It takes time for a child's personality to develop. The same is true for a newborn basketball team, which the Pacers are this season with their first-year head coach, two new starters and at least six new players on the roster.

Nobody knows who they are, least of all coach Nate McMillan, who has seen them everyday in practice and in six preseason games.

"Reading teams in the preseason is very difficult to do," he said Friday, following practice at Bankers Life Fieldhouse. "A lot of guys, these games mean zero to them. It means more to (players fighting for spots). We're going to be looking for who we are. Starting against Dallas."

That comes next Wednesday, when the Pacers open their regular season at the fieldhouse against the Mavericks. While optimism reigns about a team that won 45 games last season and appears to have upgraded its roster, the future is unknown. They'll play at a faster pace and try to score more, while still trying to be stingy on defense. But will they have chemistry? Will they be tough? Will they bring energy?

Paul George was a crucial part of teams that reached the conference finals in consecutive years in 2013 and '14. Now he's the acknowledged star and leader of a new team that is still trying to find itself.

"We don't have a personality yet," he said. "Our game gave (the previous teams) our personality. We could always suffocate teams defensively; that became our personality. Just hard-nosed toughness. We're still trying to find that with this group."

Traditionally, great teams have had a physical, macho element emanating from at least one player who sets the tone. Dale Davis, for example. David West, for another, as well as Lance Stephenson. Does this team have one of those?
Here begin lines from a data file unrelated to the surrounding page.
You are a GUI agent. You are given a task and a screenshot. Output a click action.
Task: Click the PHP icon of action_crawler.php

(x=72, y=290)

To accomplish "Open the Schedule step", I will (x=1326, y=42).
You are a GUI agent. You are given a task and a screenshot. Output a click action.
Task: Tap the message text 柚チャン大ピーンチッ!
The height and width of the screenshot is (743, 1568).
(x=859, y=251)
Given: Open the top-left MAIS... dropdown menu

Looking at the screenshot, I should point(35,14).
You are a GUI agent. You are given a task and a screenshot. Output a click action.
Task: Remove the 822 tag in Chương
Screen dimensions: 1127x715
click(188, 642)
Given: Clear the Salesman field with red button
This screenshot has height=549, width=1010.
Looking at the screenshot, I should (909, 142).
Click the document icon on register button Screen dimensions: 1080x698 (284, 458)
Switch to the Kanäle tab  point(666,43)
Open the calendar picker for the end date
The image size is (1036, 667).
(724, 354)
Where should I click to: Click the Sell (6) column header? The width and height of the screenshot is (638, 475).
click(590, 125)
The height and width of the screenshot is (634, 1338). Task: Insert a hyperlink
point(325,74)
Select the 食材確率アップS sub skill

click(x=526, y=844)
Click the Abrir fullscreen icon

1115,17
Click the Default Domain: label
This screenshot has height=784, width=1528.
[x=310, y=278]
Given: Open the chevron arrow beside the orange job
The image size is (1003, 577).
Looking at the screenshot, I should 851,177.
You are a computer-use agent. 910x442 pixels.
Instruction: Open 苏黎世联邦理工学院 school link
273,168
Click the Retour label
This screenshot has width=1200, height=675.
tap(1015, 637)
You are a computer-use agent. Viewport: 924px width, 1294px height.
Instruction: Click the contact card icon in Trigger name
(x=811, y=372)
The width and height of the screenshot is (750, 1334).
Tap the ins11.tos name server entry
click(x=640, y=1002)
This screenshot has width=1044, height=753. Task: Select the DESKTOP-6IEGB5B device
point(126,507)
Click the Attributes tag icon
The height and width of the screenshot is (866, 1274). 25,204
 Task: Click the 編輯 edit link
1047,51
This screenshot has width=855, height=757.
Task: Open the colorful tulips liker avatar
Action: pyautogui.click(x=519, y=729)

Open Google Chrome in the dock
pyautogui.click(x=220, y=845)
"Not really," George said. "We don't have that bruiser, backbone-tough guy in this group."

Does it need one?

"We can get by without it," he said. "You have to have every guy (on the attack). Not just one guy doing it. It comes with trust, and it takes some time."

McMillan wouldn't mind having one, but who? Myles Turner has an NBA body and plenty of energy, but is 20 years old. George and Thad Young are on the slender side, more agile than hostile. Guards Jeff Teague and Monta Ellis are undersized for their positions, known more for offense than defense.

"We're looking for that," McMillan said. "We'll see who becomes that guy. For us, it was about trying to establish a style of play during this preseason and building off of that. We're still establishing who we're going to be."

McMillan expects to learn more next week, when the Pacers play three games that count. Starters will be playing starters' minutes, and presumably with more intensity than in the preseason. All the newness, however, figures to take a toll for awhile. Larry Brown's first Pacers team started 1-6, but went to the conference finals. Larry Bird's first team went 2-5, but went to the conference finals. McMillan knows from his experience as a player and coach how it can go when players and coaches are getting acquainted, but hopes his team doesn't squander a favorable November schedule in the process.

"You have to expect there's going to be an adjustment," he said. "But it's kind of hard to get a feel for what teams are going to do. You're gong to be playing for real. A lot of veterans don't flip that switch until the real deal starts. That goes for some of our guys, too. I'm sure there will be an adjustment for us. I just hope we're adjusting off a good start."